Reprogramming of radiation-deteriorated TME by liposomal nanomedicine to potentiate radio-immunotherapy

Abstract

Radiotherapy, although widely used for cancer therapy, always triggers changes in tumor microenvironment (TME) that lead to radioresistance and immunosuppression. In particular, during X-ray irradiation, hypoxia exacerbation would reduce radiosensitivity of tumor cells, while programmed cell death ligand 1 (PD-L1) upregulation impairs antitumor immune responses and exacerbates DNA damage repair, collectively resulting in severe T cell exhaustion and unsatisfactory therapeutic effect. Herein, we developed a liposomal nanodrug, C/J-Lipo^RGD, to simultaneously encapsulate a biological enzyme and a bromodomain containing 4 (BRD4) inhibitor for tumor-targeting delivery and TME modulation. Among C/J-Lipo^RGD, catalase could catalyze the decomposition of the excess H₂O₂ in tumors and improve TME oxygenation. Meanwhile, JQ1 as a BRD4 inhibitor after being taken by cancer cells could downregulate PD-L1 expression in both cellular membrane and cytosol, inhibiting PD-1/PD-L1 interaction and DNA damage repair. By alleviating hypoxia and downregulating PD-L1 expression, C/J-Lipo^RGD reverses T cell exhaustion in TME. Altogether, C/J-Lipo^RGD-based radiotherapy significantly inhibited tumor growth and meanwhile triggered immunogenic cell death (ICD) of cancer cells to activate T cell-mediated anti-tumor immunity.
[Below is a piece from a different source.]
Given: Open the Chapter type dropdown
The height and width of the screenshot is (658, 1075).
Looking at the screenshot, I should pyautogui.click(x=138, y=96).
After the combination with αPD-1, C/J-Lipo^RGD-based radio-immunotherapy achieved complete tumor eradication and metastases elimination in 80 % mice with survival over 80 days. This multifunctional nanodrug represents a promising strategy to overcome therapy resistance and optimize radio-immunotherapy outcomes.

Keywords: Hypoxia; PD-L1; Radio-immunotherapy; T cell exhaustion; Tumor microenvironment.